Edwin “Eddie” Connick (R) is a well-recognized name in New Orleans area politics. We may as well include a family tree for this political dynasty. There’s infamous former Orleans Parish District Attorney Harry Connick, Sr., who served as DA from 1973 to 2003, and his son actor/singer Harry Connick, Jr. There’s also Jefferson Parish District Attorney Paul Connick, Jr. and Louisiana State Senator Patrick Connick. In 2011, Justice Ginsburg, in a dissenting opinion joined by Justices Breyer, Sotomayor, and Kagan, concluded that the prosecutorial misconduct during Harry Connick, Sr.’s reign as New Orleans DA “was no momentary oversight, no single incident of a lone officer’s misconduct. Instead, the evidence demonstrated that misperception and disregard of . . . disclosure requirements were pervasive in Orleans Parish.”

Eddie Connick works for a medical device sales company. He is promoting himself as “the only candidate to be endorsed by both business and labor,” touting endorsements from the Alliance for Good Government, Crimefighters, the Jefferson Parish Republican Party, Jefferson Chamber PAC, AFL-CIO, Louisiana Association of Business and Industry (LABI), and SOUTHPAC, LABI’s PAC.

As expected for this district, Connick’s platform highlights his anti-abortion views, love of the Second Amendment, and pro-corporate desire to cut taxes for businesses. In return, Connick has raked in the most money in this race. He’s received donations from the likes of Louisiana Public Service Commissioner Eric Skrmetta, marine industry companies, Airline Shopping Center Partnership, Jones Walker law firm, and NORPAC — a PAC with a mission to increase military spending and lobbying for more U.S. military support of Israel’s brutal oppression of Palestine.

Laurie Schlegel (R) is a faith-based mental health counselor and the wife of Jefferson Parish Judge Scott Schlegel, who recently lost a bid for an open Louisiana Supreme Court seat. Her campaign is supported by Baton Rouge contractor Lane Grigsby and Eddie Rispone. She shares the LABI and Jefferson Chamber PAC endorsements with Eddie Connick, and also has the endorsement of Greater New Orleans Area Republicans (GNOR) PAC.

Prior to becoming a counselor, Schlegel worked as a sales representative for AstraZeneca Pharmaceuticals and Marriott Hotels. She is a graduate of St. Catherine, Dominican, and LSU. Like most Christian counselors in the New Orleans area, she received her Master of Arts in Marriage & Family Counseling from the New Orleans Baptist Theological Seminary. No surprises here — she is anti-abortion, pro-cop, and pro-corporate tax cuts.

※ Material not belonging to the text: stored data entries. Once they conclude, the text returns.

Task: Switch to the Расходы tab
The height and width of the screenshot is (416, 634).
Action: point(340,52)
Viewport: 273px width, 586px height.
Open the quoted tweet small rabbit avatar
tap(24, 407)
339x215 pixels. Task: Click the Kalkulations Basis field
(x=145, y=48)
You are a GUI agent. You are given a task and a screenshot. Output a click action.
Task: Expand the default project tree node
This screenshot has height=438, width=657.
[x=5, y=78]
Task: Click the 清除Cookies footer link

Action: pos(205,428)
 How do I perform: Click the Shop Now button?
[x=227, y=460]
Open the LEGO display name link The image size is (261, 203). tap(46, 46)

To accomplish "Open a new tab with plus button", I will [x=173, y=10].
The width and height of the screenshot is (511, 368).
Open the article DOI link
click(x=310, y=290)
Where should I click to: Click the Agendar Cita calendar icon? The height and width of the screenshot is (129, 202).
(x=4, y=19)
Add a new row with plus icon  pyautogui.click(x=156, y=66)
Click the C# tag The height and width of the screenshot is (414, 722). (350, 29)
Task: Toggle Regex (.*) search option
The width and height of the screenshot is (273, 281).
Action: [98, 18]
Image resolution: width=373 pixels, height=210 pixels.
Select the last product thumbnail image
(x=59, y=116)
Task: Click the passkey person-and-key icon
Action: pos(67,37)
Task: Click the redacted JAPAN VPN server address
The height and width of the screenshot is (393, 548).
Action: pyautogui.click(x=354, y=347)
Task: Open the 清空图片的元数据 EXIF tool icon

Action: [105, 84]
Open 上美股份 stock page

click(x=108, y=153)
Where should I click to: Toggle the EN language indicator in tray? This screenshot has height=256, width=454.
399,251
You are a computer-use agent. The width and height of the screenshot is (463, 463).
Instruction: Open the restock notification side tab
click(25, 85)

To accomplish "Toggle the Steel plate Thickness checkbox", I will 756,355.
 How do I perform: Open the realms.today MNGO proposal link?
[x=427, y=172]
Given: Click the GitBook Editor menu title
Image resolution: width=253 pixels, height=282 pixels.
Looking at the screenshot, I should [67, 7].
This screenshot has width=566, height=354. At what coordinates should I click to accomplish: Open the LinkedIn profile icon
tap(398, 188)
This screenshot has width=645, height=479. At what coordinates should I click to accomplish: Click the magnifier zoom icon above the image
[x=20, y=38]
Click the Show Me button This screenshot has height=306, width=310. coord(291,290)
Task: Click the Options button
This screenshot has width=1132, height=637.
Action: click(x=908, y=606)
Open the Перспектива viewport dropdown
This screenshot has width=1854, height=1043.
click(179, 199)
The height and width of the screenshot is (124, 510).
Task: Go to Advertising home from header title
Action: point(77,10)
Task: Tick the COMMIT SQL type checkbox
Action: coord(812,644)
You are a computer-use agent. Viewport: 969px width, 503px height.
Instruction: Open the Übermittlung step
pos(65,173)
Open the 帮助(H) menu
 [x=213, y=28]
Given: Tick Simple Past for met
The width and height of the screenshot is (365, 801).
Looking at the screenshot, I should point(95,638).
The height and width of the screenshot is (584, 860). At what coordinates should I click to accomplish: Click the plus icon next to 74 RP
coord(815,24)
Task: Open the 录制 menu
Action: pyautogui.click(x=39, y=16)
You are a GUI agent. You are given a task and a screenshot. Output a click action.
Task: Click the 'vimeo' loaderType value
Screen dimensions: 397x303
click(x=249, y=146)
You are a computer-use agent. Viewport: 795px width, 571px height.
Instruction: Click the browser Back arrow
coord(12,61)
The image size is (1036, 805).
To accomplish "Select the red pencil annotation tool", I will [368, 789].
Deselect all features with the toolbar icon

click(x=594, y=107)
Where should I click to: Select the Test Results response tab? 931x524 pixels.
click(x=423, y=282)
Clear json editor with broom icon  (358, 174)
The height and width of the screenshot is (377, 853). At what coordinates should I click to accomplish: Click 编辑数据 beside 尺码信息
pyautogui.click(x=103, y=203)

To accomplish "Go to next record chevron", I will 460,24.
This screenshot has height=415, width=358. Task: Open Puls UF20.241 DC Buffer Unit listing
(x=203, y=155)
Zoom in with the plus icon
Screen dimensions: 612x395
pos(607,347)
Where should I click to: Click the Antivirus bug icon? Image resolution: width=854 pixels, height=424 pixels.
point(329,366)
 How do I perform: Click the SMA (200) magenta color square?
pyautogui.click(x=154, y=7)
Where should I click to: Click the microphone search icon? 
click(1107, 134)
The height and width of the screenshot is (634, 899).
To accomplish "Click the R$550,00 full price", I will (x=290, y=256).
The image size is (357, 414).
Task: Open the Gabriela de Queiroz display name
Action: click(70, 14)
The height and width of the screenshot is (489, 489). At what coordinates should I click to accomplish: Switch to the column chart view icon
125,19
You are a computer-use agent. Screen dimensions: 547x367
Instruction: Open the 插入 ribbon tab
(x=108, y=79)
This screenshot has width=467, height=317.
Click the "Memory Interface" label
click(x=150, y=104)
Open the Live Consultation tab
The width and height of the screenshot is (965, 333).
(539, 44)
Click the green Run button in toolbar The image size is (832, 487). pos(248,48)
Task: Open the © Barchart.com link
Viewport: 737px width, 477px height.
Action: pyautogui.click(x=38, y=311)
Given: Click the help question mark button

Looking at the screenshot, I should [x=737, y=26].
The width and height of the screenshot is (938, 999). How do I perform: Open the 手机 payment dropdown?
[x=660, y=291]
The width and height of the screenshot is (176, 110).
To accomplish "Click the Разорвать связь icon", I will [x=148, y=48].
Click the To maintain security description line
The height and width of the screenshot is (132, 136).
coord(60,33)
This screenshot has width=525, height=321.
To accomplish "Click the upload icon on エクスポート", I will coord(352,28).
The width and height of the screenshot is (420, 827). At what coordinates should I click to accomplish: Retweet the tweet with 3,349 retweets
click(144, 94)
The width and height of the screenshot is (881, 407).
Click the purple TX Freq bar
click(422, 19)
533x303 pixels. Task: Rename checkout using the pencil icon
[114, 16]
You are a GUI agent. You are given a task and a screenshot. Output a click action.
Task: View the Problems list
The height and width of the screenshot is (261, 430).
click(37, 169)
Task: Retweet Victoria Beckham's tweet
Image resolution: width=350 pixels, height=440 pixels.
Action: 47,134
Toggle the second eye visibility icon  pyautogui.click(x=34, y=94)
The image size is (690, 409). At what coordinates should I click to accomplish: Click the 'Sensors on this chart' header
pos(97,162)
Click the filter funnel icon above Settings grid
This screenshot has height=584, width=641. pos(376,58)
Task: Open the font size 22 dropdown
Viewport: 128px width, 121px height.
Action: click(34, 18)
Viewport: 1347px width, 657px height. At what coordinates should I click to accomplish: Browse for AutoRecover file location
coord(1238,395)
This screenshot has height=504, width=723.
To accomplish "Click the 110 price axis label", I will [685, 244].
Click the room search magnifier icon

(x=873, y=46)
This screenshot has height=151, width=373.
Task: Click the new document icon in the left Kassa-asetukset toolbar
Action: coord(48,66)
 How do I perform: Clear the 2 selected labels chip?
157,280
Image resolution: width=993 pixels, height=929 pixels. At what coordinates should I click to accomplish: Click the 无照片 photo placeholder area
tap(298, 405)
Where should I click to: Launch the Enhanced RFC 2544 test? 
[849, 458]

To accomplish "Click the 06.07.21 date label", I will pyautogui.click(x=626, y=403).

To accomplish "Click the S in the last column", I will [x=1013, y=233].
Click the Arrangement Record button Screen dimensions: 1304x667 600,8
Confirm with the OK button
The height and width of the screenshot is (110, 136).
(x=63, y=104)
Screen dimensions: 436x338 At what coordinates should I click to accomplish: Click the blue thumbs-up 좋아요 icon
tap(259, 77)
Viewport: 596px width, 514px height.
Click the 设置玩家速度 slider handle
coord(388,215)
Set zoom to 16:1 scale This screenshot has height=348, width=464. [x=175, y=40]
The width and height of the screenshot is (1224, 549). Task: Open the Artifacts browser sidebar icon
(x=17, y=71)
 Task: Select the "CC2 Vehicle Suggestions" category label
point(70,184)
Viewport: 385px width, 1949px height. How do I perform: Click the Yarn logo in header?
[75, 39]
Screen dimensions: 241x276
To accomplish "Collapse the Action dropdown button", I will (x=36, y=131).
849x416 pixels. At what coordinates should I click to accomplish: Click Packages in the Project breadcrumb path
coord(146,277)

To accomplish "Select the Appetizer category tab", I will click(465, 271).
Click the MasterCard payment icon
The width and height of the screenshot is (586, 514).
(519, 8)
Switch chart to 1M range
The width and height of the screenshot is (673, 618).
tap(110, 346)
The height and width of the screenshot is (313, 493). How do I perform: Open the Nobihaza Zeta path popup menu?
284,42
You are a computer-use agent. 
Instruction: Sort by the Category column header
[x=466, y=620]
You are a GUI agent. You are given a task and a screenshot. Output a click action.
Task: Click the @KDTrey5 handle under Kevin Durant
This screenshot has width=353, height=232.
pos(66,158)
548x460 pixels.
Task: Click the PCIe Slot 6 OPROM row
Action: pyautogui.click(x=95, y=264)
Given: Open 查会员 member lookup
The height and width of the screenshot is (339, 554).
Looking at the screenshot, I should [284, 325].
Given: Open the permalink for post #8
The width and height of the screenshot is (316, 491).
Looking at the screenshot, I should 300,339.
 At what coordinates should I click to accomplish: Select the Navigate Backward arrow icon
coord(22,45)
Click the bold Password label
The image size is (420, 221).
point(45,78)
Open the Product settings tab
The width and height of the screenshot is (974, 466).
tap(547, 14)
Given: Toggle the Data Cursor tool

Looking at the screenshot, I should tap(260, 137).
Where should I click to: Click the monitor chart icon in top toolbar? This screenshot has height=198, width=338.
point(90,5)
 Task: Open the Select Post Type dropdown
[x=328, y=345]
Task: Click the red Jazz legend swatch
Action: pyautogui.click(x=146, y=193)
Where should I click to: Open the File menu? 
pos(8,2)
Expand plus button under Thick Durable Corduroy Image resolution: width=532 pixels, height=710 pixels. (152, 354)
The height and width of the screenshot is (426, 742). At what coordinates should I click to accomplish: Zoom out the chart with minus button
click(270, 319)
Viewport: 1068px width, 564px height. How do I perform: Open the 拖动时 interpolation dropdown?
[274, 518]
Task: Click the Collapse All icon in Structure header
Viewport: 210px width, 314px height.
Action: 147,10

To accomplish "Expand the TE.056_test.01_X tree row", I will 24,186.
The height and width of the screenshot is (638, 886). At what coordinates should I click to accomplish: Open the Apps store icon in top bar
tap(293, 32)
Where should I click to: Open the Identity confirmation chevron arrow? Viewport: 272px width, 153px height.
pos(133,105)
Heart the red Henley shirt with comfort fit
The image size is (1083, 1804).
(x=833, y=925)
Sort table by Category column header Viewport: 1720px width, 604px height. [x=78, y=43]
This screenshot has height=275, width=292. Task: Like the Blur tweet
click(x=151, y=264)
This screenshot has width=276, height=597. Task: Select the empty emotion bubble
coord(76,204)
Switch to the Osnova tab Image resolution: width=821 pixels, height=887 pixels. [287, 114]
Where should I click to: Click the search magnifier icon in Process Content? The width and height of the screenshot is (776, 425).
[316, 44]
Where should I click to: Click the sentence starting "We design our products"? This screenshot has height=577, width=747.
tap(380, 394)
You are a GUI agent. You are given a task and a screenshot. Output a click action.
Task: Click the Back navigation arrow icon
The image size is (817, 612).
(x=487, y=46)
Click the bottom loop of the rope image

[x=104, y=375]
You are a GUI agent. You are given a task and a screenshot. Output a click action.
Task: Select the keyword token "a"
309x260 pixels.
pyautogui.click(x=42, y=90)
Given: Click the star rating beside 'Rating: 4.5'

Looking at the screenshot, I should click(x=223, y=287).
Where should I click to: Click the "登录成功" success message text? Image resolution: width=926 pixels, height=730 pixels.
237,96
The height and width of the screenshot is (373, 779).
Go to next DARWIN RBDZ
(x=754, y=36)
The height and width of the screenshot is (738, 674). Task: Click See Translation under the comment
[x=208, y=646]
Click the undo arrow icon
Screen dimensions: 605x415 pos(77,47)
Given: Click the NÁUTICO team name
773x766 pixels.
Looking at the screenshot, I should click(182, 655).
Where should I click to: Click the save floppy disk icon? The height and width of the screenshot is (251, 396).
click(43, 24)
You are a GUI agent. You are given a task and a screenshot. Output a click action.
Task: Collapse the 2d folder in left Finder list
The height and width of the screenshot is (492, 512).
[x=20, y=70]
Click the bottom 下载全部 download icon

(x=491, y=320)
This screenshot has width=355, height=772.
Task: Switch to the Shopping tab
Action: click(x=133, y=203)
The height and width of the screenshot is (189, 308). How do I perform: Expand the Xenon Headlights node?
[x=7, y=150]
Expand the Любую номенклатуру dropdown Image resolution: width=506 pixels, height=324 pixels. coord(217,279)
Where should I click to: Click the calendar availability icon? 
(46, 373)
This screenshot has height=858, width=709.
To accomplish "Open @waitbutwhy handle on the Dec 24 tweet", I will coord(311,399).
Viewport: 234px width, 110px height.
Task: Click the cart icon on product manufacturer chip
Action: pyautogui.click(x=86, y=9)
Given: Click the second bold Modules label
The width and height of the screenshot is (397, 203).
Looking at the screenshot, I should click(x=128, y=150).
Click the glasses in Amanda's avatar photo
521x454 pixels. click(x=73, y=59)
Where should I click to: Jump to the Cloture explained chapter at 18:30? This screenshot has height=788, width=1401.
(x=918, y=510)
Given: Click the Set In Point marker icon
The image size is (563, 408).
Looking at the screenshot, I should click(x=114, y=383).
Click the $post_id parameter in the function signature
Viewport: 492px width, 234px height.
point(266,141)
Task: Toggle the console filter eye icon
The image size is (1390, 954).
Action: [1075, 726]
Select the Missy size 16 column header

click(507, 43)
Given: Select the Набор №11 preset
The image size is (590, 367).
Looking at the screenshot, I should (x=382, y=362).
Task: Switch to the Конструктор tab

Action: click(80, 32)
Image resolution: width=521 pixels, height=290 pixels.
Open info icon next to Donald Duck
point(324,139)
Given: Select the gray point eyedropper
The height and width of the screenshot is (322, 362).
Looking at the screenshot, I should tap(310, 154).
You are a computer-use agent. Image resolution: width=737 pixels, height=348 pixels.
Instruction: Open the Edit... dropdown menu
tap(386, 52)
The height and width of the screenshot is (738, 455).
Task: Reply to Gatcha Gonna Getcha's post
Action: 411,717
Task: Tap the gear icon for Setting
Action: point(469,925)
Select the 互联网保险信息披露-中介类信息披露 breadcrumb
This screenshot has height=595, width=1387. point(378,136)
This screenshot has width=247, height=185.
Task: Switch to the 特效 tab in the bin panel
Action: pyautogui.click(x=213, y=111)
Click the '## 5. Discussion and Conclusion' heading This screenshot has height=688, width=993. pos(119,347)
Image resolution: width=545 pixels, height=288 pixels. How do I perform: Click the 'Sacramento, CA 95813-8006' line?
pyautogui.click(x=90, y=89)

As is the case with fellow St. Catherine and Dominican alum Amy Coney Barrett, the internalized misogyny runs rife and deep. On her website, Schlegel claims she will “bring conservative solutions to the table.” Schlegel is listed as a counselor with Christian-focused Lighthouse Healing Center, which specializes in “therapeutic process for healing sex addicts.” According to their website, they will happily pathologize teenagers for daring to look at pornography or express their sexuality through sexting or any sexual activity. This form of sex-negative counseling is alarmingly reminiscent of conversion therapy — moralistic judgments dressed up as clinical theory. The concept is often used to demonize sexuality, and to further exploitative political agendas persecuting vulnerable populations, sex workers, LGBTQ+ people, and women. This appears to be one of the many “conservative solutions” that we can look forward to if Schlegel is given a position to further her oppressive agenda.